So, I was doing a simple combinatorics problem, and I merely wanted to know where I actually went wrong.
So the question was:
My Method:
So originally, I realised that the only possible combinations which would not be included were once where $2$ students or $4$ students were sitting across from the table, and in the case where $4$ students were sitting across from each other, $2$ students were still in some way shape or form sitting across from each other.
So I originally assumed that $2$ students were sitting across from each other, something like this (s means students):
This includes all the combinations that we don't want (I think), because as I explained before, $2$ students always sit across each other when we discard a permutation.
So the total number of such permutations would be $(5 \cdot 4) \cdot 6 \cdot 10!$ ($5 \cdot 4$ represents the way in which we can choose the $2$ students who would be sitting across from each other, $6$ because the $2$ students can be in any $6$ columns, and $10!$ to order the remaining $10$ people since we don't particularly care how they are seated since we have violated the condition anyways)
The actual answer includes seating the students first, which can be seated in $12 \cdot 10 \cdot 8 \cdot 6 \cdot 4$ and then the professors in $7!$ ways.
But I'm confused as to why what I described does not work, where am I missing something?
Best Answer
The problem with your solution is that you're not accounting for the possibility that more than one pair of students sits across from one another, so you're double counting those combinations. You can handle that with the principle of inclusion and exclusion and eventually get the correct answer, but it'll be a little messy.

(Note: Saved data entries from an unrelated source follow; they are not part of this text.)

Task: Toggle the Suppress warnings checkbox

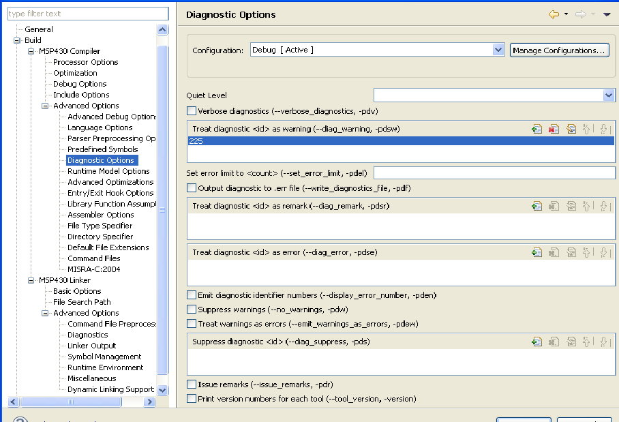Action: [192, 310]
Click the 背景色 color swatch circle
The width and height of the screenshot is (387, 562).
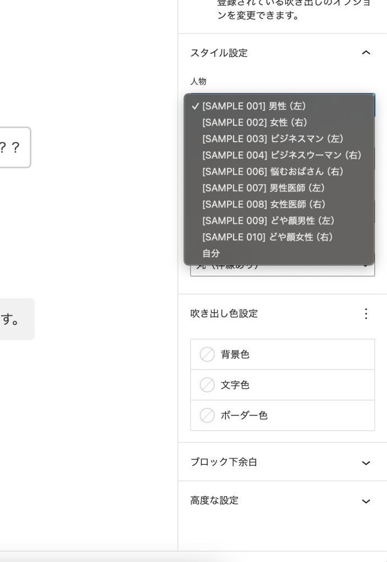point(207,355)
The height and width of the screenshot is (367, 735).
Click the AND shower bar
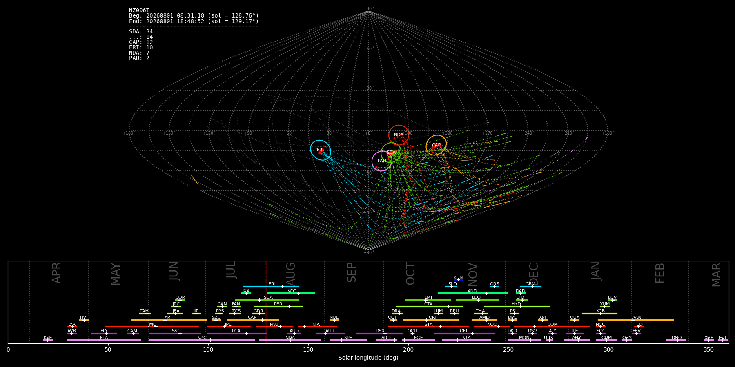(x=472, y=293)
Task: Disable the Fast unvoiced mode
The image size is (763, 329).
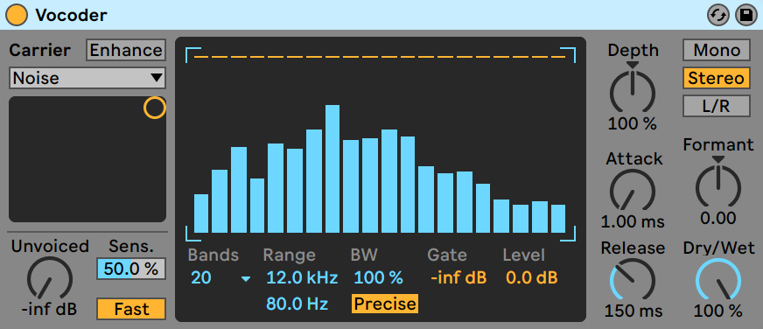Action: coord(131,309)
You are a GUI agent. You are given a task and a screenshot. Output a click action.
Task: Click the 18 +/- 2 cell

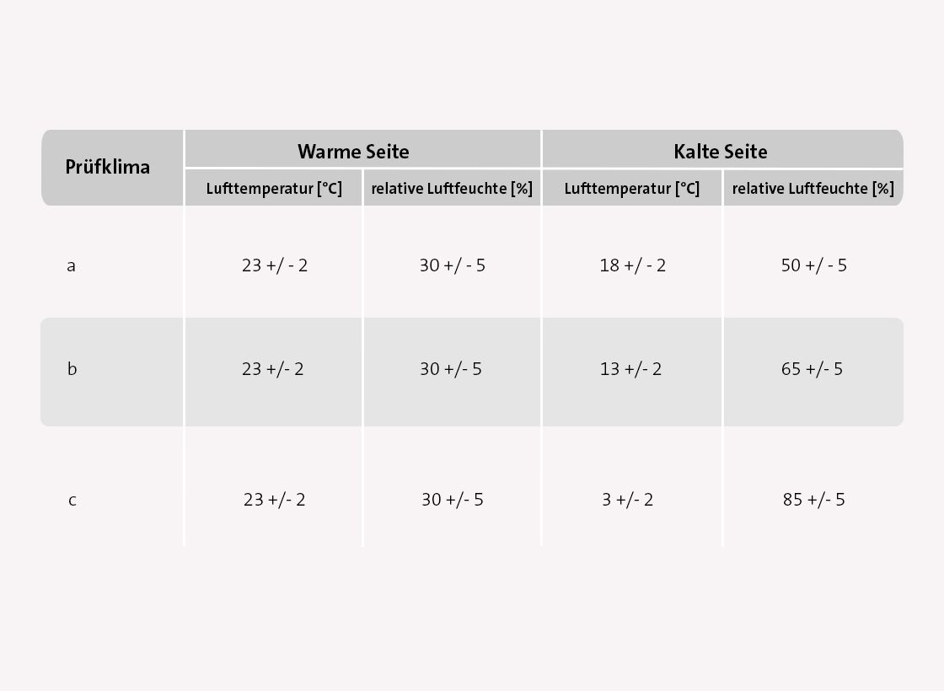click(633, 265)
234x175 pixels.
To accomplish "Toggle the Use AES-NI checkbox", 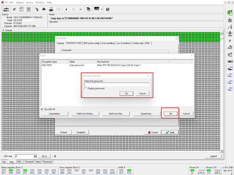I will (x=42, y=109).
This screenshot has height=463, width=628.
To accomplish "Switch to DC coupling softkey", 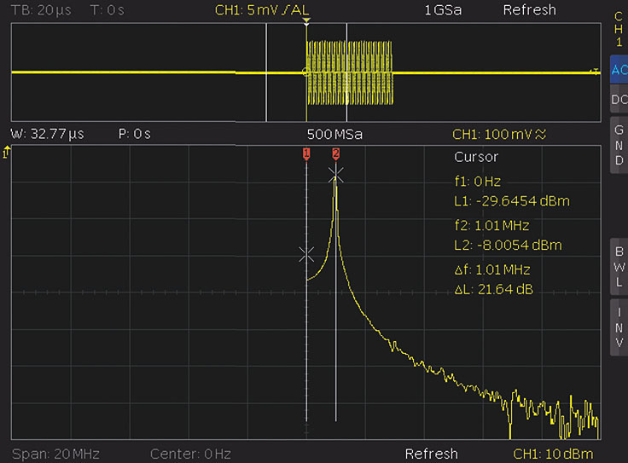I will coord(619,100).
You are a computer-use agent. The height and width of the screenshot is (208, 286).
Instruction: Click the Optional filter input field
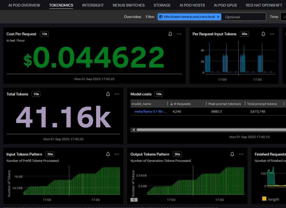click(x=243, y=17)
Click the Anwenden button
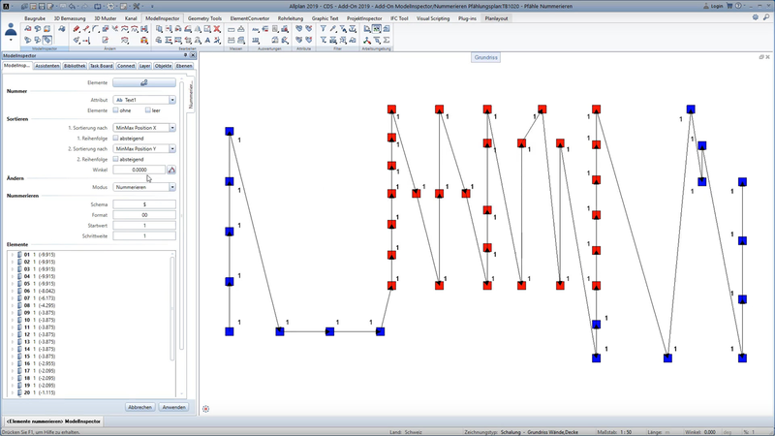Viewport: 775px width, 436px height. click(x=173, y=407)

I would solve the problem this way: There are $6$ columns, of which $5$ must have exactly one student each. There are $\binom 65=6$ ways to choose those $5$ columns. Once they're chosen, there are $2^5$ ways to choose which seats get students, and there are $5!$ ways to seat the students once those choices are made. Finally, there are $7!$ ways to seat the professors. Thus, the answer is $2^5 \cdot 6! \cdot 7!$. This is the same as the given answer because $2^5 \cdot 6! = 12 \cdot 10 \cdot 8 \cdot 6 \cdot 4 \cdot 1$.